# Segment 4 Sanmit Narvekar

## Segment 4

#### To Calculate

1. Evaluate $\displaystyle \int_0^1 \delta(3x-2) dx$

The answer is 1. All the mass for $\displaystyle \delta(3x-2)$ is located at the point x = 2/3. Since this is within the bounds of the integral, we simply evaluate the function $\displaystyle f(x) = 1$ (which is what the Dirac-delta is being implicitly applied to) at x = 2/3, and the answer is 1.

Edited --Sanmit (talk) 14:49, 2 March 2014 (CST)

Turns out this is wrong. The delta function has a different interpretation under scaling, as seen in problem 2:

$\displaystyle \int_0^1 \delta(3x-2) dx$

$\displaystyle = \int_0^1 \delta(3(x-\frac{2}{3})) dx$

By problem 2:

$\displaystyle = \frac{1}{3}\int_0^1 \delta(x-\frac{2}{3}) dx$

Now we continue as before. Since 2/3 is within the bounds of the integral, the integral simplifies to 1:

$\displaystyle = \frac{1}{3}$

2. Prove that $\displaystyle \delta(a x) = \frac{1}{a}\delta(x)$ .

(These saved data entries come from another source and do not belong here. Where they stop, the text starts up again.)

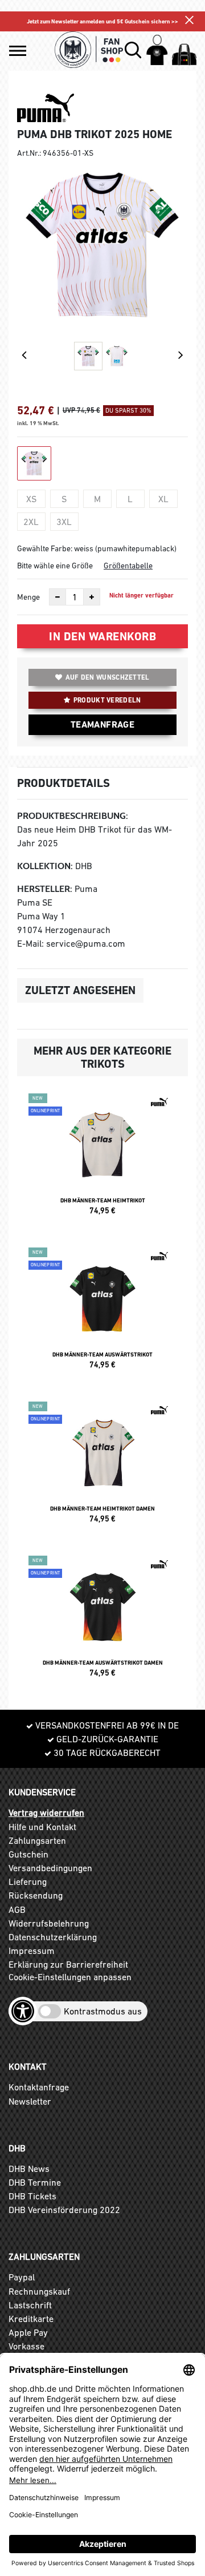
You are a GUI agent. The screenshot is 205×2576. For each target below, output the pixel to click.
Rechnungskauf (39, 2291)
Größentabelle (128, 565)
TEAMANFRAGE (102, 724)
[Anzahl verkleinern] (57, 596)
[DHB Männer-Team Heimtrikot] (102, 1159)
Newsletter (30, 2101)
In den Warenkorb (102, 636)
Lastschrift (30, 2305)
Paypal (22, 2277)
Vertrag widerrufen (46, 1812)
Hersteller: (44, 888)
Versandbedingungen (50, 1868)
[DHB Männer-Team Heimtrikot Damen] (102, 1467)
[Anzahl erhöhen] (91, 596)
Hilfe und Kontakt (42, 1827)
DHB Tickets (32, 2196)
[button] (18, 51)
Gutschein (28, 1854)
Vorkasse (26, 2346)
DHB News (29, 2168)
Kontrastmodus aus (103, 2011)
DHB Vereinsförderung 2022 (64, 2209)
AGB (17, 1909)
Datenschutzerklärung (53, 1937)
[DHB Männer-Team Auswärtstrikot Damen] (102, 1621)
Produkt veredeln (107, 700)
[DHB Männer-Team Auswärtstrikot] (102, 1313)
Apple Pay (28, 2332)
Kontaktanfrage (39, 2087)
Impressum (32, 1950)
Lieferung (28, 1881)
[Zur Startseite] (89, 49)
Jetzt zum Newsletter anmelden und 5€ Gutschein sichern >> (102, 21)
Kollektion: (45, 866)
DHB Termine (35, 2182)
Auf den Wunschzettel (107, 677)
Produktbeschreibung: (72, 815)
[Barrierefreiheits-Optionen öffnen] (23, 2011)
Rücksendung (36, 1895)
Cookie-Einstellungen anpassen (70, 1977)
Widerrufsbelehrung (49, 1923)
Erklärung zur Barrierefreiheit (68, 1964)
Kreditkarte (31, 2318)
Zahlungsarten (37, 1840)
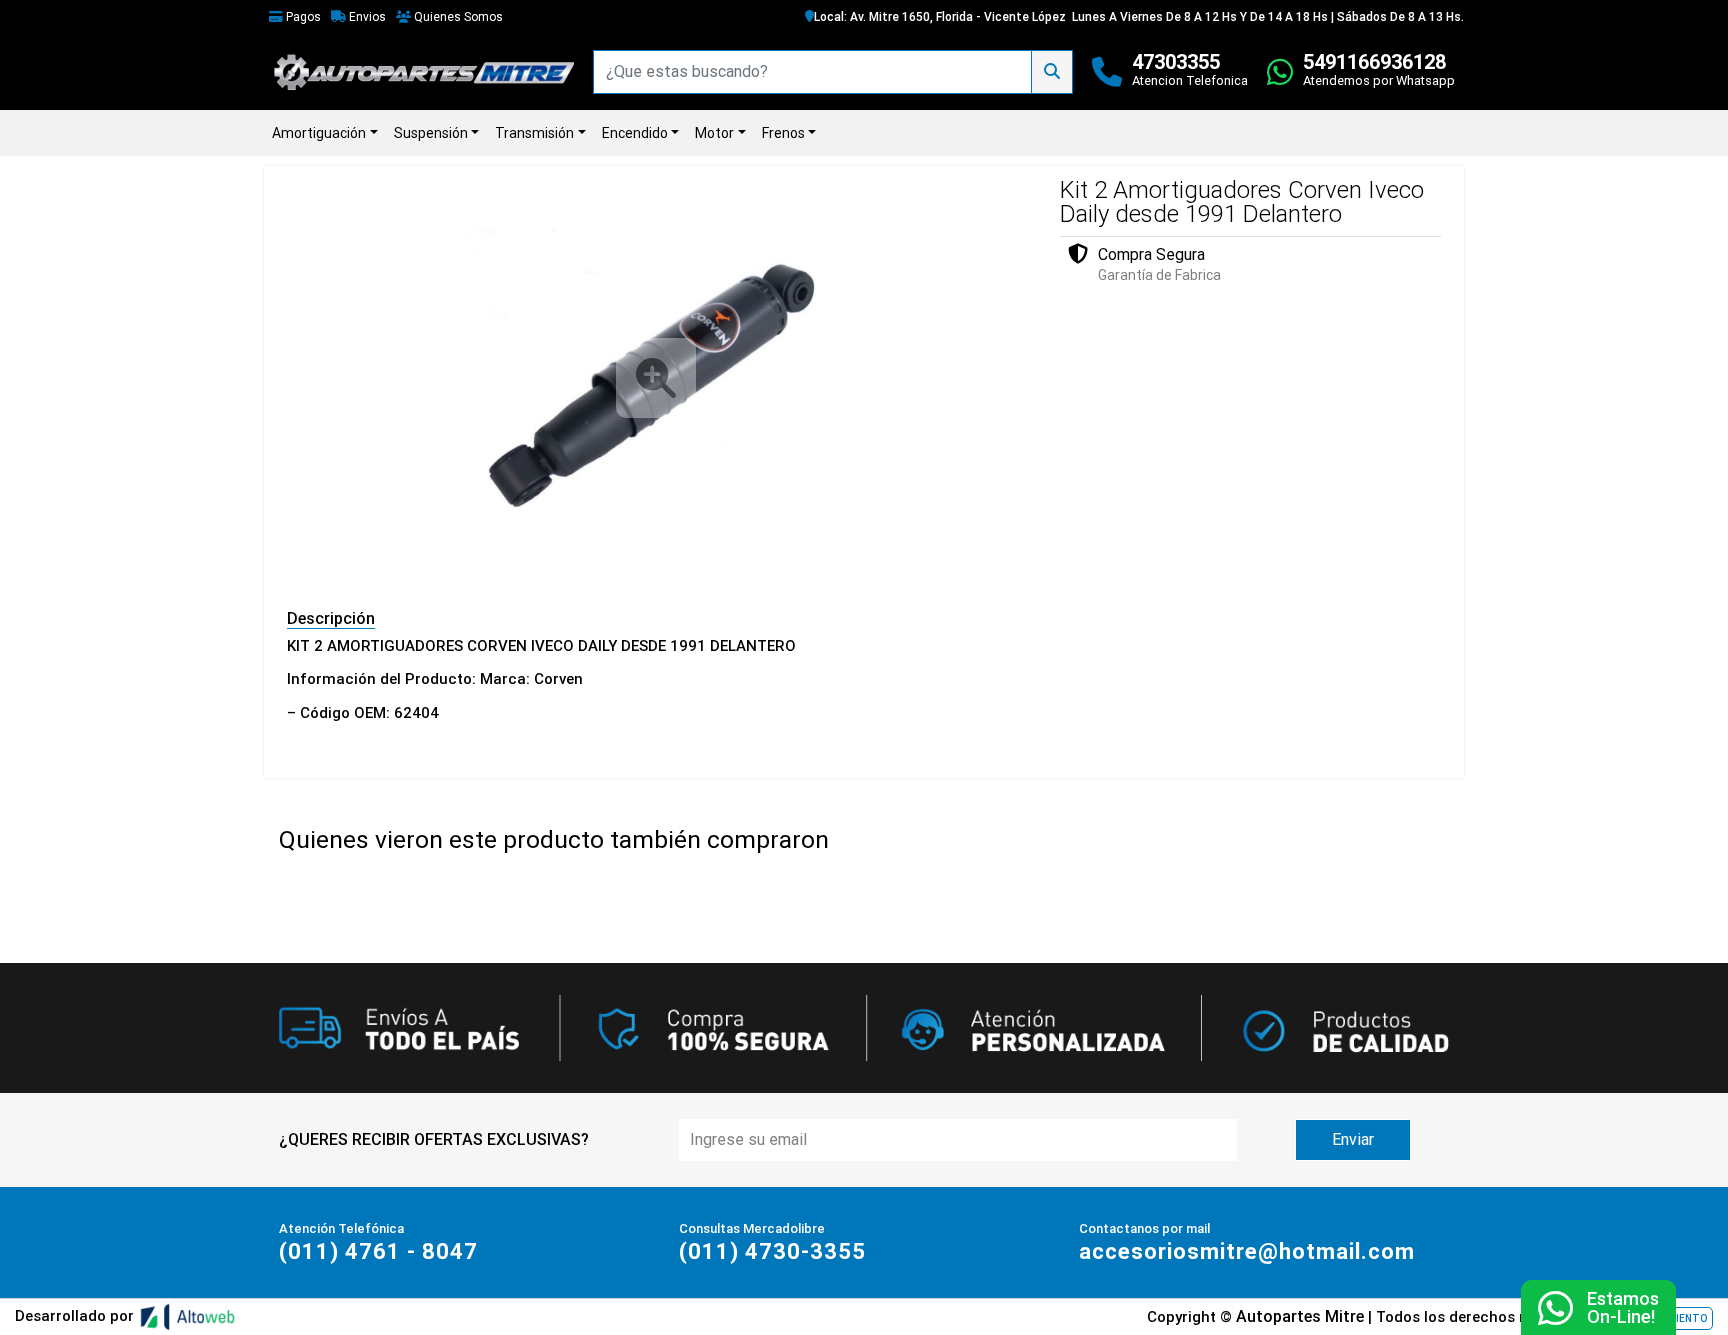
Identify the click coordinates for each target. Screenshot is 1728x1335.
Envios (366, 17)
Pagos (302, 17)
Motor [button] (714, 133)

First we integrate both sides from $\displaystyle -\infty$ to $\displaystyle \infty$

$\displaystyle \int_{-\infty}^{\infty} \delta(ax) dx = \frac{1}{a}\int_{-\infty}^{\infty} \delta(x) dx$

Now let $\displaystyle y = ax$ . Then, $\displaystyle dy = a\text{ } dx$ . Performing the substitutions on the left side yields:

$\displaystyle \frac{1}{a}\int_{-\infty}^{\infty} \delta(y) dy = \frac{1}{a}\int_{-\infty}^{\infty} \delta(x) dx$

By the definition of the Dirac delta, both terms in the integral become 1. Thus:

$\displaystyle \frac{1}{a} = \frac{1}{a}$

So they are the same.

3. What is the numerical value of $\displaystyle P(A|S_BI)$ if the prior for $\displaystyle p(x)$ is a massed prior with half the mass at $\displaystyle x = 1/3$ and half the mass at $\displaystyle x = 2/3$ ?

$\displaystyle P(A|S_BI) = \int_x \frac{1}{1+x}\text{ } p(x|I) \text{ } dx = \frac{1}{2}\int_0^1 \frac{1}{1+x}\text{ } \delta(3x - 1) \text{ } dx + \frac{1}{2}\int_0^1 \frac{1}{1+x}\text{ } \delta(3x - 2) \text{ } dx$

$\displaystyle = (0.5) \frac{1}{1+\frac{1}{3}} + (0.5) \frac{1}{1 + \frac{2}{3}} = \frac{3}{8} + \frac{3}{10} = 0.675$

1. With respect to problem 3, above, since x is a probability, how can choosing x=1/3 half the time, and x=2/3 the other half of the time be different from choosing x=1/2 all the time?

2. Suppose A is some event that we view as stochastic with P(A), such as "will it rain today?". But the laws of physics (or meteorology) say that A actually depends on other weather variables X, Y, Z, etc., with conditional probabilities P(A|XYZ...). If we repeatedly sample just A, to naively measure P(A), are we correctly marginalizing over the other variables?